Performance assessment of cavity on source dual material split gate GaAs/InAs/Ge junctionless TFET for label-free detection of biomolecules

This article proposes and investigates a cavity on source dual-material split gate GaAs/InAs/Ge Junctionless tunnel field-effect transistor (CS-DMSG-GaAs/InAs/Ge-JLTFET) biosensor for label-free detection of biomolecules using technology computer-aided design (TCAD) simulations. This device employs an InAs pocket at the source-channel interface to create a narrow tunneling barrier.
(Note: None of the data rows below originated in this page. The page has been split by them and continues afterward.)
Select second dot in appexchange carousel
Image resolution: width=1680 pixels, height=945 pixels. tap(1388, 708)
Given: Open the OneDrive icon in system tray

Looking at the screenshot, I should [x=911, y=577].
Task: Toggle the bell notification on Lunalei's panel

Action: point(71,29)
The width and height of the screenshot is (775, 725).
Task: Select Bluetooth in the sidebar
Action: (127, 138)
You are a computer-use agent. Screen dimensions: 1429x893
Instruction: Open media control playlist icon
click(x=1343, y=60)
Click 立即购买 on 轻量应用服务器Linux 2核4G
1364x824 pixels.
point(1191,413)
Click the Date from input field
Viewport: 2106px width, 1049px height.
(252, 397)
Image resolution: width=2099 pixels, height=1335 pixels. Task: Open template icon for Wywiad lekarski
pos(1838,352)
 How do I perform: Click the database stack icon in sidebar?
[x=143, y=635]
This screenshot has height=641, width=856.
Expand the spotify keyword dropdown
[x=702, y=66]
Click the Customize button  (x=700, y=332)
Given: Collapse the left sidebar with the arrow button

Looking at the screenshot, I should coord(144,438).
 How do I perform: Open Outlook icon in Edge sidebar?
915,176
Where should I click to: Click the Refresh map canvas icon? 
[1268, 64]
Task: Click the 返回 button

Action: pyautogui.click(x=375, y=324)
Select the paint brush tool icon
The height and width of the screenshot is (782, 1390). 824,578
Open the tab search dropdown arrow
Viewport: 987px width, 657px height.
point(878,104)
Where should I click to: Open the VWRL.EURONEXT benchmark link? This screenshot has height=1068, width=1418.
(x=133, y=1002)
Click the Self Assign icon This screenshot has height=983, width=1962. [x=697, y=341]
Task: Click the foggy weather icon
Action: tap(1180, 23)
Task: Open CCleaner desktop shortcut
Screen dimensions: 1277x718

A nanocavity has been created on the source side within the dielectric oxide of the polarity gate (p-gate) by etching some portion of the oxide at the tunneling junction interface to improve the sensitivity of the proposed biosensor. The gate region is split into two parts named the fixed gate (f-gate) and the control gate (c-gate), the work function variation between the f-gate and the c-gate causes band structure modification to improve sub-threshold swing (SS) and band-to-band (BTBT) tunneling current. The f-gate causes a local dip at the edge of the conduction band, resulting in sharp band bending near the InAs/GaAs interface. The simulation results demonstrate that the proposed device offers lower SS and lower threshold voltage (V-T). The work function engineering concept has been used for the formation of P+ and N+ regions (source and drain) in the proposed device. The high-k dielectric oxide (HfO2) is used at the p-gate to attain higher ON-current (I-ON) and improve the sensitivity of the proposed biosensor. The sensing performance of the proposed biosensor has been analyzed in terms of drain current, SS, and I-ON/I-OFF ratio. One of the practical challenges of biosensors, such as partially filled cavities, is also analyzed. Different types of neutral biomolecules, such as uriease (k = 1.64), streptavidin (k = 2.1), biotin (k = 2.63), ferrocytochrome c (k = 4.7), bacteriophage T7 (k = 6.3), keratin (k = 8) and gelatin (k = 12) and charged biomolecules with positive and negative charges, are considered to analyze the performance of the proposed biosensor. Simulation results indicate that the proposed biosensor can be a potential candidate for low-power high-performance sensing devices.